### DATA TO PROCESS
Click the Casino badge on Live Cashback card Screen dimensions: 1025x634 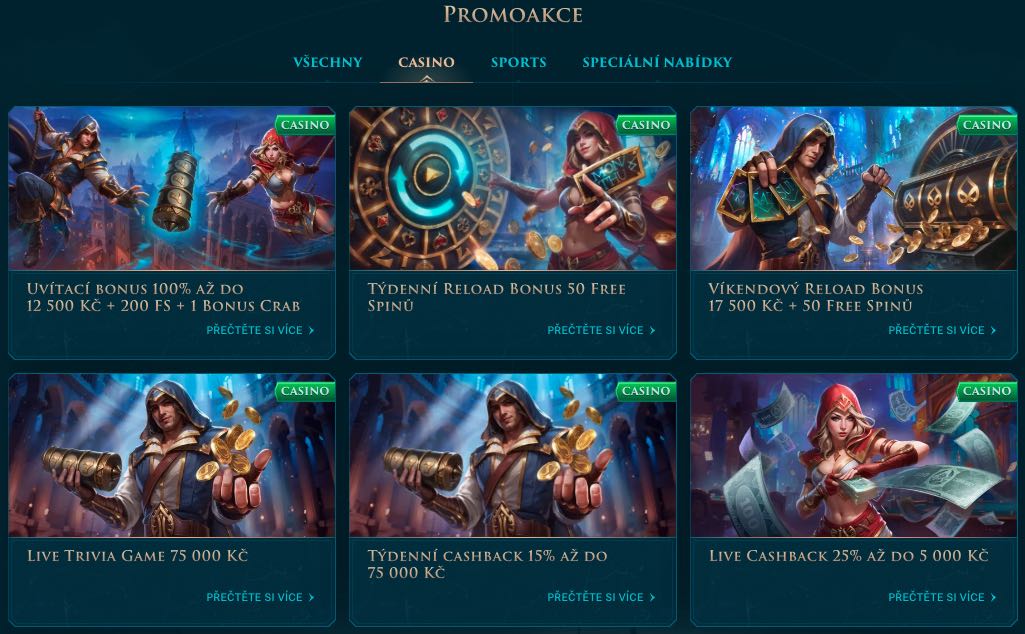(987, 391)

--

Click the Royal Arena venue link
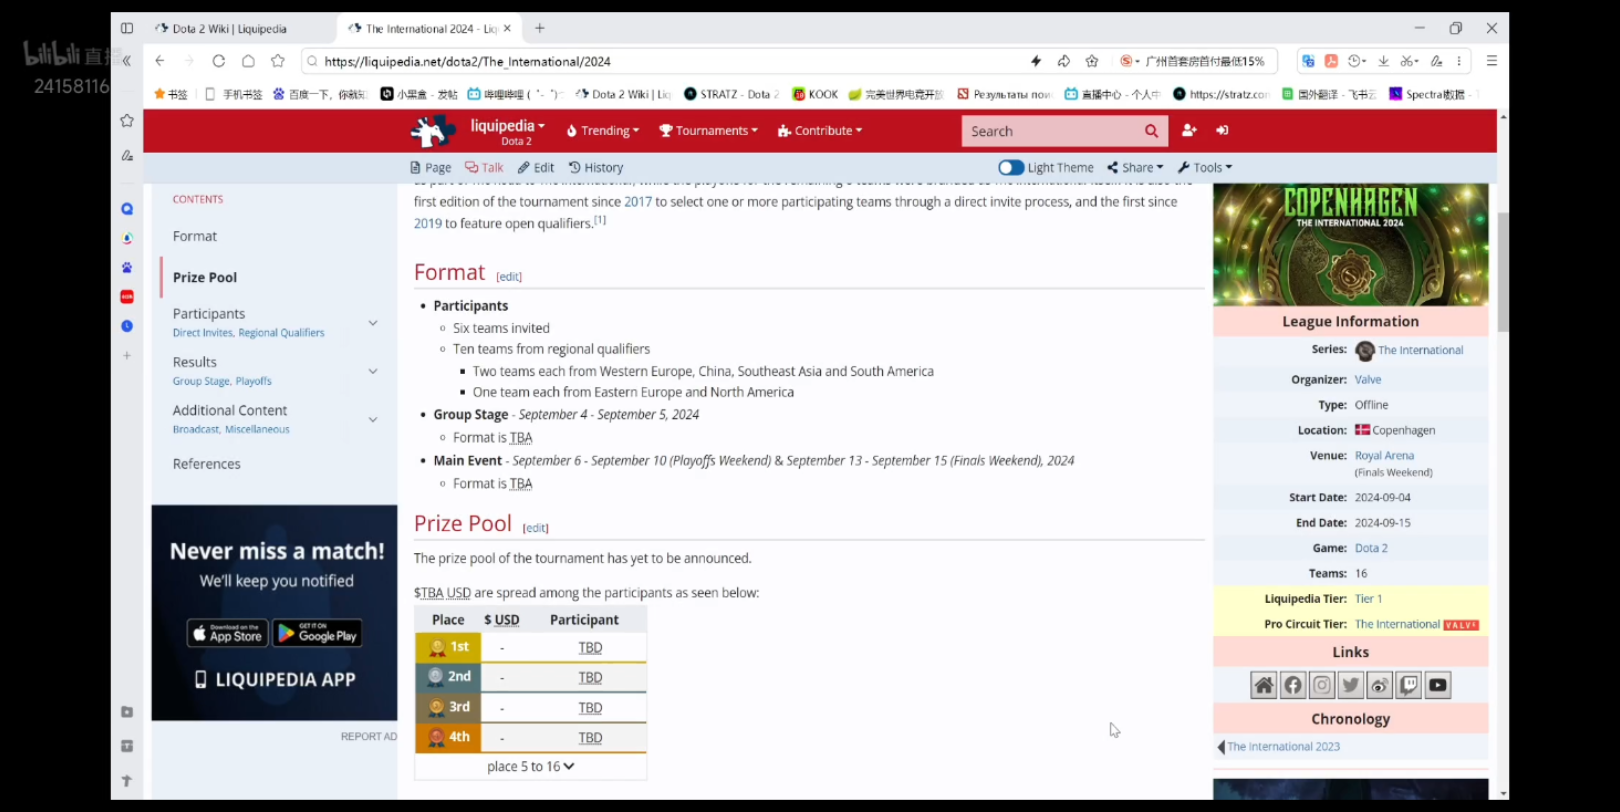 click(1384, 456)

==

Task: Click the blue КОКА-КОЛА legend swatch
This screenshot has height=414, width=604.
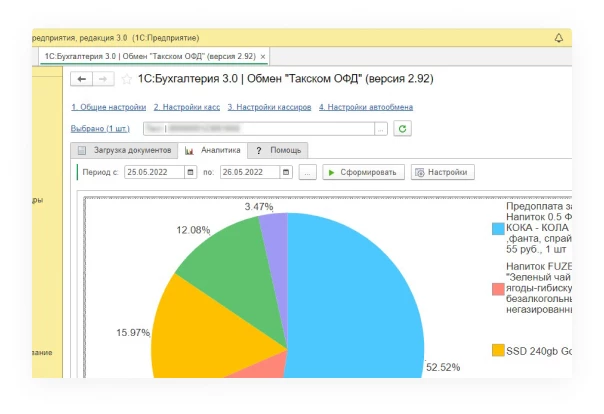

### TASK PROMPT
Rewrite the stretch of the listing from the line containing "Task: Click the blue КОКА-КОЛА legend swatch" through the line containing "This screenshot has height=414, width=604." as a Markdown table with columns n and Line, one row per nonblank line.

### RESPONSE FOR THIS EXERCISE
| n | Line |
|---|---|
| 1 | Task: Click the blue КОКА-КОЛА legend swatch |
| 2 | This screenshot has height=414, width=604. |